‘Build, Build, Build’ a boon to developers
It was thrust into the spotlight earlier this month, with some quarters bluntly calling this program a “dismal failure.”
The government’s ambitious “Build, Build, Build” program recently came under fire as only nine of the 75 priority projects have started construction.
Naturally, the Duterte administration swiftly came to the defense of its flagship program, presenting all the numbers to attest to the accomplishments thus far under the P8-trillion infrastructure initiative.
A list from the Department of Public Works and Highways (DPWH) showed that since President Duterte took office in June 2016, a total of 9,845 km of roads, 2,709 bridges, 4,536 flood control projects, 82 evacuation centers, and a total of 71,803 classrooms have already been completed and built under the Build Build Build program. And if the projections are accurate, the second half will be even more exciting with the impending completions of the much awaited big-ticket projects.
It really depends on how you will look at this list. Some may find it marginal, but others may see it as more than acceptable. Whatever people’s opinions may be, one thing is clear: for many real estate developers, infrastructure is king.
Infrastructure dictates the developers’ next strategies, tells them where to build next, and charts their path for further growth and expansion. Wherever the next major expressway, airport, seaport, railways or bridges will be built, property developers are sure to follow.
After all, infrastructure will always improve connectivity and accessibility. It also boosts land values in what were once difficult-to-reach localities. These reasons provide the impetus for developers to build more in the countryside, thus propelling growth outside Metro Manila and city centers.
Public Works Secretary Mark Villar acknowledges the significant contribution of infrastructure to the economy and to every Filipino, whose lives can be essentially improved and uplifted by infrastructure. Despite the tirades, criticisms, and the challenges that come with the job, Villar has remained unfazed as he continues to focus on the many projects on his plate.

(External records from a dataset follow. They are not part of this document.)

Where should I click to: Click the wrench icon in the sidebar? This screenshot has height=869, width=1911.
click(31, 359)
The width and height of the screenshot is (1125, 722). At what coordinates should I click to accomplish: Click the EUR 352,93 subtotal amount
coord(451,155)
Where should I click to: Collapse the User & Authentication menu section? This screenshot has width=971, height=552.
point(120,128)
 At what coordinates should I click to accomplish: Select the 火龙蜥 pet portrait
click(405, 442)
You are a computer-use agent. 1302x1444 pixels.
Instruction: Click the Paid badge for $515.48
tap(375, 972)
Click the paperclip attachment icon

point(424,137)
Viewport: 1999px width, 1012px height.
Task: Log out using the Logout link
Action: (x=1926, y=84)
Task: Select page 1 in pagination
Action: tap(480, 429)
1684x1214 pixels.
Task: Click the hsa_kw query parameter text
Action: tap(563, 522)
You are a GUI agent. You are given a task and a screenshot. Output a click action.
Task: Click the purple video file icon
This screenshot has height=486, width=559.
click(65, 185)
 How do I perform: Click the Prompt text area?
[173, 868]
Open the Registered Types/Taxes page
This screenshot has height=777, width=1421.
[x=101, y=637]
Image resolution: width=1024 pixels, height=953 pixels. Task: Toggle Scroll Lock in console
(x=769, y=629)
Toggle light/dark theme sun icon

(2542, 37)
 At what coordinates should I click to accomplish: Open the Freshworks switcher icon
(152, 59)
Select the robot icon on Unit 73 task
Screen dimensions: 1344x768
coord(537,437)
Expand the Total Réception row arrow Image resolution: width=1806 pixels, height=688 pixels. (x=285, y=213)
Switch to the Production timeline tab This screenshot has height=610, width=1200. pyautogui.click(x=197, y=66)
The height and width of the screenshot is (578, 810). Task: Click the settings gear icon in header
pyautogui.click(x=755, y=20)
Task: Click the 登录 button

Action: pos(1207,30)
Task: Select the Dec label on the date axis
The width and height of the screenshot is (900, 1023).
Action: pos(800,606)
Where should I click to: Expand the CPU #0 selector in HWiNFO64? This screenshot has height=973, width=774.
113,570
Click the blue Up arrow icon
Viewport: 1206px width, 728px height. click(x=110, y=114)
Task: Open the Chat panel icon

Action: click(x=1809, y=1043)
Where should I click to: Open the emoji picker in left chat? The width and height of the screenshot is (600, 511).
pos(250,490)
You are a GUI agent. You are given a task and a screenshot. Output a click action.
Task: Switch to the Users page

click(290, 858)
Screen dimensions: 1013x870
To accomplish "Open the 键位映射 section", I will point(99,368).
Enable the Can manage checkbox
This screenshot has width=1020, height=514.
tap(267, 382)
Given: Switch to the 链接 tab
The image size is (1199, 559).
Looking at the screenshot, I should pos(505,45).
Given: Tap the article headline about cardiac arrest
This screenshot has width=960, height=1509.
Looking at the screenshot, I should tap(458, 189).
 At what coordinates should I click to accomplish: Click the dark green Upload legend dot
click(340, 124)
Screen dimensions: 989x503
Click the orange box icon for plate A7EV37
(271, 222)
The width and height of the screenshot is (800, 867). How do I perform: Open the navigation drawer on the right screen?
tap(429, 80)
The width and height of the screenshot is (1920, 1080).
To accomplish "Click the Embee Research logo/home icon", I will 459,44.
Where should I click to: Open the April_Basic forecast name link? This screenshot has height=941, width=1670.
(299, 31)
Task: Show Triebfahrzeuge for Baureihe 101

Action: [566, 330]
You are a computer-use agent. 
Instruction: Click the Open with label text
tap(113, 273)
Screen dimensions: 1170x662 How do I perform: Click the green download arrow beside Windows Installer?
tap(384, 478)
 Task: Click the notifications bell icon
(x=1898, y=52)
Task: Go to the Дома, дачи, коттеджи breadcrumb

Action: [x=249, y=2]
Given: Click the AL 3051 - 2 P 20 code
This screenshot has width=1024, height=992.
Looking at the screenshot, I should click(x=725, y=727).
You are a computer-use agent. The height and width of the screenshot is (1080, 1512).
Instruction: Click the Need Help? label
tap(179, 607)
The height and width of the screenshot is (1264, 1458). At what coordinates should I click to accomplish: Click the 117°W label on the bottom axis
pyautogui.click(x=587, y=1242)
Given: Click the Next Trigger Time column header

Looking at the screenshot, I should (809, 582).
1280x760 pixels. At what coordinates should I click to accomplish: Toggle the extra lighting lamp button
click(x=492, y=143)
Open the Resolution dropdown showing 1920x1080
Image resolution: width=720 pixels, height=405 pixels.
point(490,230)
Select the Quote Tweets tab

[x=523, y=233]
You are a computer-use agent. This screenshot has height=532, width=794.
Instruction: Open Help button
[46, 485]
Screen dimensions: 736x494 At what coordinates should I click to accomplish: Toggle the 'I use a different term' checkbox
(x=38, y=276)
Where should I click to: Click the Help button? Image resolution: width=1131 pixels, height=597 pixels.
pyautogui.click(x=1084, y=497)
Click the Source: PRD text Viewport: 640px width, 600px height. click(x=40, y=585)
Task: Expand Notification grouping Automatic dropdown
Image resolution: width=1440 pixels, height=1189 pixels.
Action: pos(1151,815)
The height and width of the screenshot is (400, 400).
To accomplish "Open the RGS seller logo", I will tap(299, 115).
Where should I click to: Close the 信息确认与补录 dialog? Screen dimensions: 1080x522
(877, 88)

According to Villar, they are quite happy with what has been accomplished in the first three years of the Duterte administration. For instance, the 9,845 km of roads completed included the NLEx Harbor Link Segment 10, part of the Cavite-Laguna Expressway, the Tarlac-Pangasinan-La Union Expressway, the Laguna Lake Highway, and the Taytay-El Nido Road in Palawan.
The 71,803 classrooms completed would address the gap in physical facilities required for elementary and secondary schools nationwide. These rooms, according to Villar, will benefit more than 3.2 million students. Another 67,608 classrooms meanwhile are in various stages of implementation. These accomplishments have eased the classroom congestion, from a ratio of 1 classroom to 35 learners in 2016, to a much lower 1:28 in 2018.
And currently, the DPWH alone is implementing at least 20,000 projects under the Build Build Build program.
“Much has been done and much still has to be done. We’re happy but we still want to do more. We’re excited about the second half because there are a lot of the big ticket projects that will be completed. You see, you can’t deliver these overnight. It will really take years and it will be a tough journey to get there. You have to go through two to three years of hardships before you can deliver a big-ticket project,” Villar explained.
He cited as an example one of the country’s biggest challenges: the daily traffic gridlock in Edsa, a major transport corridor in Metro Manila.
“We the Skyway extension at South Luzon Expressway, the NLEx-SLEx Connector Road and the bridges across Pasig River. All of these will be finished by the end of the term of the president. In fact, we’re targeting the Skyway Extension to be fully operational next year. The year after that, we’ll be able to deliver the Connector Road,” Villar said. “Also by next year, we’re expecting the Harbor Link Extension to be finished, as well as some of the bridges in Pasig. We’re fast-tracking it.”
Once all these infrastructure projects are completed, it may finally offer that elusive, highly sought solution to ease the traffic gridlock in Edsa, and bring it back to its original capacity.
“Edsa is designed for about 200,000 vehicles per day but we’re running at almost 400,000 now or almost double its capacity. So we need to get 200,000 vehicles off Edsa and we may be able to do that with these projects,” Villar said.
He explained that the Skyway Extension may keep off about 100,000 vehicles off Edsa; 50,000 with the Connector Road; and another 50,000 with the additional bridges in Pasig, thus significantly decongesting Edsa. The ongoing works at C6 will meanwhile decongest C5.
“At this point, the plan of the president is clear and we’re on schedule to deliver that promise. The president is active and he’s adamant about the traffic—he wants to resolve it. For us really, it’s a foregone conclusion. It’s just a matter of time that we will finally decongest Edsa,” Villar added.